Most members of the IAE network have the status of: institutes and schools belonging to universities. Within a university, some are schools, and others are part of a larger faculty, such as the faculty of economics and management. The IAE Paris is the only independent IAE, but it too is linked to Pantheon-Sorbonne University as a public establishment of an administrative nature. EM Strasbourg Business School is also different in that it is a Grande école, the result of the merger in 2008 between the public IAE Strasbourg (est.1956) and the Grande école IECS of Strasbourg (est.1919), within the University of Strasbourg.

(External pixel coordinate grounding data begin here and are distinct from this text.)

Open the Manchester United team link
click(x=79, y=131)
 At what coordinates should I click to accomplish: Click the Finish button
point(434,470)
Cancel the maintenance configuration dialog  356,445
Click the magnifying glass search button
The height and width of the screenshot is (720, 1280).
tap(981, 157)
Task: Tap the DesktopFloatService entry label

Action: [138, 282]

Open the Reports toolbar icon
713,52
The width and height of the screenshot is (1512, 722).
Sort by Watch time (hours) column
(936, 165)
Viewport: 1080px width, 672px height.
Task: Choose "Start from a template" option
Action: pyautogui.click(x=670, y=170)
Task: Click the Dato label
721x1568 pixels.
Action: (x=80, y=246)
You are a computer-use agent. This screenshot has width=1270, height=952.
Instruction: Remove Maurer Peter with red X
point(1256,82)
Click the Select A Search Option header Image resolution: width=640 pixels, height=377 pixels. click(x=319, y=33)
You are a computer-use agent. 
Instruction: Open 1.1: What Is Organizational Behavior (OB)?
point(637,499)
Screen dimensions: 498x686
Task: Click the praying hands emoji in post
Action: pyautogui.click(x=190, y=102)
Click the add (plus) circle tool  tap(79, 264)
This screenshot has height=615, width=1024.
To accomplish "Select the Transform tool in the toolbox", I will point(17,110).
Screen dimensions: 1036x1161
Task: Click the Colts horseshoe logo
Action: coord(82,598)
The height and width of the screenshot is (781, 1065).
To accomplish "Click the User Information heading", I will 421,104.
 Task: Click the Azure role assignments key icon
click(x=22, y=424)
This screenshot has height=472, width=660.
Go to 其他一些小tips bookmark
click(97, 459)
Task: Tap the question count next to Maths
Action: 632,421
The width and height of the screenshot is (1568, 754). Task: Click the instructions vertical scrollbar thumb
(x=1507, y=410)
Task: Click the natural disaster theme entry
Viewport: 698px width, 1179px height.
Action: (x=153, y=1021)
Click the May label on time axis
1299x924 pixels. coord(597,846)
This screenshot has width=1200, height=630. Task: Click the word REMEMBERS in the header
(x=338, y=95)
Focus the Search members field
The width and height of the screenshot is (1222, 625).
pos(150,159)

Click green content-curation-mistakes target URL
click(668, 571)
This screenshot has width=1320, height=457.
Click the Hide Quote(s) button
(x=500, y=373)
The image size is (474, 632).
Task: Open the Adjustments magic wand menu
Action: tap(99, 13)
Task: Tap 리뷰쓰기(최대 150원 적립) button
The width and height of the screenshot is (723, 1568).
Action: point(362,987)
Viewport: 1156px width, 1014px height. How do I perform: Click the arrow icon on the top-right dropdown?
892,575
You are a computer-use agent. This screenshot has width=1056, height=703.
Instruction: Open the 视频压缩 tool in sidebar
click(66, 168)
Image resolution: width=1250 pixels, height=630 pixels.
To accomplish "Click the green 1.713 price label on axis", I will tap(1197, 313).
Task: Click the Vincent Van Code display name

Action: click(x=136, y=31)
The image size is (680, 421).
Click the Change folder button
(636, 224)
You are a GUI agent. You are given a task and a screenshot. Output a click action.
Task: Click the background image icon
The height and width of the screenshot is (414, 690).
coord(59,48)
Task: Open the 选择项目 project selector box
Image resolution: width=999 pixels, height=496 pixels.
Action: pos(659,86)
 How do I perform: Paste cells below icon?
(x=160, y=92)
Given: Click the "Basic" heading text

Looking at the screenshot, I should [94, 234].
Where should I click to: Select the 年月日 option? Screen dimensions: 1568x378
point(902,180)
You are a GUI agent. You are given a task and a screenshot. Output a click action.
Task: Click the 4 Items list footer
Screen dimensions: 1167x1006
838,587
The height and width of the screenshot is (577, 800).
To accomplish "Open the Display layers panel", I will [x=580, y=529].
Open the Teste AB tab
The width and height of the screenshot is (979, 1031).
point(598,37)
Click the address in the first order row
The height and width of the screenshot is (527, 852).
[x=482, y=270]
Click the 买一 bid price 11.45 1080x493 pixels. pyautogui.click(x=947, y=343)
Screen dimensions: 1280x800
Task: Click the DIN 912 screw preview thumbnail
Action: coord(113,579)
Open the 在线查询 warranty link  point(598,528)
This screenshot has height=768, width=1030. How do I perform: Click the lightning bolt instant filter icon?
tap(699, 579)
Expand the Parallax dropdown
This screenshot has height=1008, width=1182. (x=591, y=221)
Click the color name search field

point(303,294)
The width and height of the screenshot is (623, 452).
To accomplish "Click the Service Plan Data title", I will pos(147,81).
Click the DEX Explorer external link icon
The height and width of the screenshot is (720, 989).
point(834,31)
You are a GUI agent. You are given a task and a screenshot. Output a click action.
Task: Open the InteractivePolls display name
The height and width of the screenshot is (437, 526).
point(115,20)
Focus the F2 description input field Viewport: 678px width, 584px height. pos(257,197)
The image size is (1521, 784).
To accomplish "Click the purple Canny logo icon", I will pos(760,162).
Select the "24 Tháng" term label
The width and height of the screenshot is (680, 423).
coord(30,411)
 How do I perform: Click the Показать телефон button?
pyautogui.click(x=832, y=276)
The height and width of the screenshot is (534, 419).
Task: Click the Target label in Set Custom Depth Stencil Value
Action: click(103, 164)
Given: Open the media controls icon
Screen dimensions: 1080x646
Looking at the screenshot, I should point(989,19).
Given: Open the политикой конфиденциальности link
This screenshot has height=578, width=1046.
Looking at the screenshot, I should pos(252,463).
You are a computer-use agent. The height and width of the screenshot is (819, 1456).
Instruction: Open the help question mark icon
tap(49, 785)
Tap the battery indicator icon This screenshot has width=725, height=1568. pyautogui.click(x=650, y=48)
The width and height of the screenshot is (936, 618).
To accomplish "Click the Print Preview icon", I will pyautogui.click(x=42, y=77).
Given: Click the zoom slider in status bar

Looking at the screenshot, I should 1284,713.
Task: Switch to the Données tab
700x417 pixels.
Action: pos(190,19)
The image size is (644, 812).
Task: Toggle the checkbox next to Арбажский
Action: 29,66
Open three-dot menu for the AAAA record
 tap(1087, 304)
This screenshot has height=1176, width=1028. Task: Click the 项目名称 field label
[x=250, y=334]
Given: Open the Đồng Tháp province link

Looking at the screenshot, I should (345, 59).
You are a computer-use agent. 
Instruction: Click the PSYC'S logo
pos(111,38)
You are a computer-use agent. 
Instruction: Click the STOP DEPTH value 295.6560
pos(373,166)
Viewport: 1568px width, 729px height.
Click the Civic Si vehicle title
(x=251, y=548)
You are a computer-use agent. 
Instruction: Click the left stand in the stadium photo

| Name | University linked to | official website | Accreditation(s) |
|---|---|---|---|
| IAE Aix-en-Provence | Aix-Marseille University | iae-aix.com | Qualicert EQUIS, AMBA |
| IAE Amiens | Université de Picardie | u-picardie.fr | Qualicert |
| IAE Besançon | Université de Franche-Comté | iae.univ-fcomte.fr | Qualicert |
| IAE Bordeaux | Université de Bordeaux | iae-bordeaux.fr | Qualicert |
| IAE Brest | Université de Bretagne occidentale | univ-brest.fr/iae | Qualicert |
| IAE Caen | Université de Caen Basse-Normandie | iae.unicaen.fr | Qualicert |
| EUM Clermont | Université d'Auvergne | management.u-clermont1.fr Archived 2014-03-23 at the Wayback Machine | Qualicert |
| IAE Corse | University of Corsica Pascal Paoli | iae.univ-corse.fr | Qualicert |
| IAE Dijon | Université de Bourgogne | iae.u-bourgogne.fr | Qualicert |
| IAE Grenoble | Pierre Mendès-France University | iae-grenoble.fr | Qualicert |
| IAE Paris-Est | UPEC-UPEM |  | Qualicert |
| IAE Réunion | Université de la Réunion | iae-reunion.fr | Qualicert |
| IAE Limoges | Université de Limoges | iae.unilim.fr | Qualicert |
| IAE Lille | University of Lille | iae.univ-lille1.fr Archived 2012-10-01 at the Wayback Machine | Qualicert |
| IAE Lyon | Jean Moulin University Lyon 3 | iae.univ-lyon3.fr | Qualicert EPAS |
| IAE Metz | Université Paul-Verlaine | esm.univ-metz.fr | Qualicert |
| IAE Montpellier | Université Montpellier 2 | iae.univ-montp2.fr/en | Qualicert EPAS |
| IAE Nancy | Université Nancy-II | isam-iae.univ-nancy2.fr | Qualicert |
| IAE Nantes | Université de Nantes | iemniae.univ-nantes.fr | Qualicert |
| IAE Nice | Université de Nice Sophia-Antipolis | iae-nice.fr | Qualicert |
| IAE Orléans | Université d'Orléans | univ-orleans.fr Archived 2008-12-21 at the Wayback Machine | Qualicert |
| IAE Paris | Université Paris 1 Panthéon-Sorbonne | iae-paris.com | Qualicert |
| IAE Pau | Université de Pau et des Pays de l'Adour | iae.univ-pau.fr | Qualicert |
| IAE Perpignan | Université de Perpignan | univ-perp.fr | Qualicert |
| IAE Poitiers | Université de Poitiers | iae.univ-poitiers.fr | Qualicert |
| IAE Rennes | Université de Rennes I | igr.univ-rennes1.fr | Qualicert |
| IAE Rouen | Université de Rouen | iae.univ-rouen.fr | Qualicert |
| IAE Savoie Mont-Blanc | Université de Savoie | iae.univ-smb.fr | Qualicert, EPAS |
| IAE Saint-Étienne | Université de Saint-Étienne | iseag-iae.univ-st-etienne.fr | Qualicert |
| EM Strasbourg | Université de Strasbourg | em-strasbourg.eu | Qualicert, EPAS, AACSB |
| IAE Toulon | Université de Toulon | univ-tln.fr | Qualicert |
| IAE Toulouse | Université Toulouse I | iae-toulouse.fr Archived 2008-11-11 at the Wayback Machine | Qualicert, EPAS for doctoral purposes |
| IAE Tours | Université François Rabelais | iae.univ-tours.fr | Qualicert |
| IAE Valenciennes | Université de Valenciennes | univ-valenciennes.fr/IAE | Qualicert |
| IAE Versailles | Versailles Saint-Quentin-en-Yvelines University | ism.uvsq.fr | Qualicert |

==Alumni==
- Guillaume Faury : CEO of Airbus and Former CEO of Eurocopter
- Bérangère Couillard : Politician
- Pierre-Andre Terisse : Former COO/CFO of Coty Inc.
- Amandine Petit : Miss France 2021
- Sylvain Waserman : Politician
- Quentin Beriot : Directeur General Unéo
- Jean-Marc Zulesi : Politician
- Marie-Arlette Carlotti : Politician
- Omar Cissé: Senegalese, CEO of InTouch group.